All the uncertainty that comes with change can make you feel anxious. So you may feel anxious when your parents split up, because there may be so many unknowns — like what is going to happen, where you are going to live, how you will cope with all the changes, and so on.

You might also feel like you have to take sides, or choose between one parent and the other, which could make you feel anxious.

In addition, you might be worried about your relationships in the future. You might think that because your parents have separated or divorced, the same thing will happen to you. But you can learn from your parents' mistakes. What happens in your own relationships will be up to you, not your parents!

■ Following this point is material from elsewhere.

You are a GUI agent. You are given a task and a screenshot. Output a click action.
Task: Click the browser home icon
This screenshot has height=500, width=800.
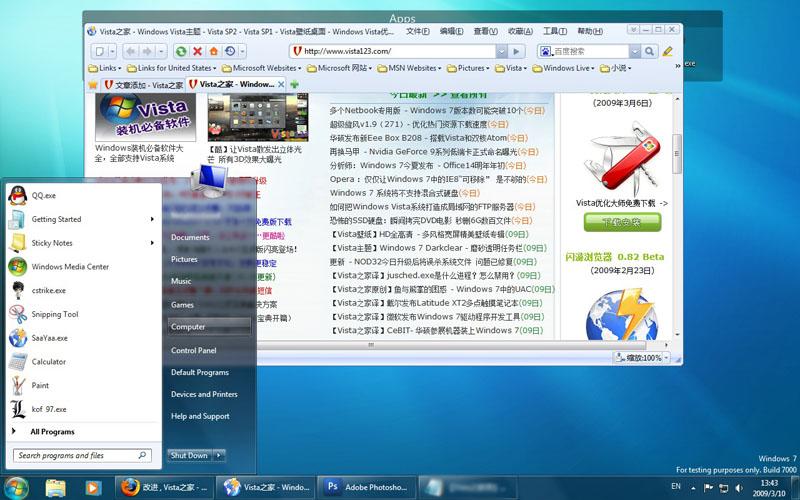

If the anxiety is lasting a long time, or it is getting in the way of your ability to do the things you normally do, get help.

Q & A

Q:
My parents are splitting up. Why?
A:

There are many reasons why parents decide to split up. And with each couple, there might be one main reason, or a whole pile of reasons.

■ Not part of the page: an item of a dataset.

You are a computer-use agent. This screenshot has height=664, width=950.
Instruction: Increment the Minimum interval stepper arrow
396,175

Parents usually try very hard to solve their problems before they take action. If you're not sure what your parents' reasons are for splitting up, you can always ask.

Q:
What will my friends say when they find out?
A:

Lots of teens worry about breaking the news to their friends. But separation and divorce are very common these days.

Good friends will be glad you've told them. You're still you, even though your family is changing.

Q:
If my parents divorce, will the same thing happen to me?
A:

Many teens whose parents split up feel anxious about their own relationships in the future. But just because your parents split up doesn't mean the same thing will happen to you. What happens in your relationships will be up to you, not your parents!

Q:
Can I do anything to get my parents back together?
A:

Most parents split up only after trying very hard to save their relationship. Some teens hope and believe that if they try to be on their very best behaviour, their parents will get back together.

However, this plan isn't likely to work, since their parents' decision to split up had nothing to do with them. Their decision to separate or divorce is usually final.

Q:
Do I have to take sides, or choose one parent over the other?
A:

No, you don't. You have the right to love and be loved by both parents.

If you are feeling pressured to take sides, and you feel you are caught in the middle of your parents' problems, tell them.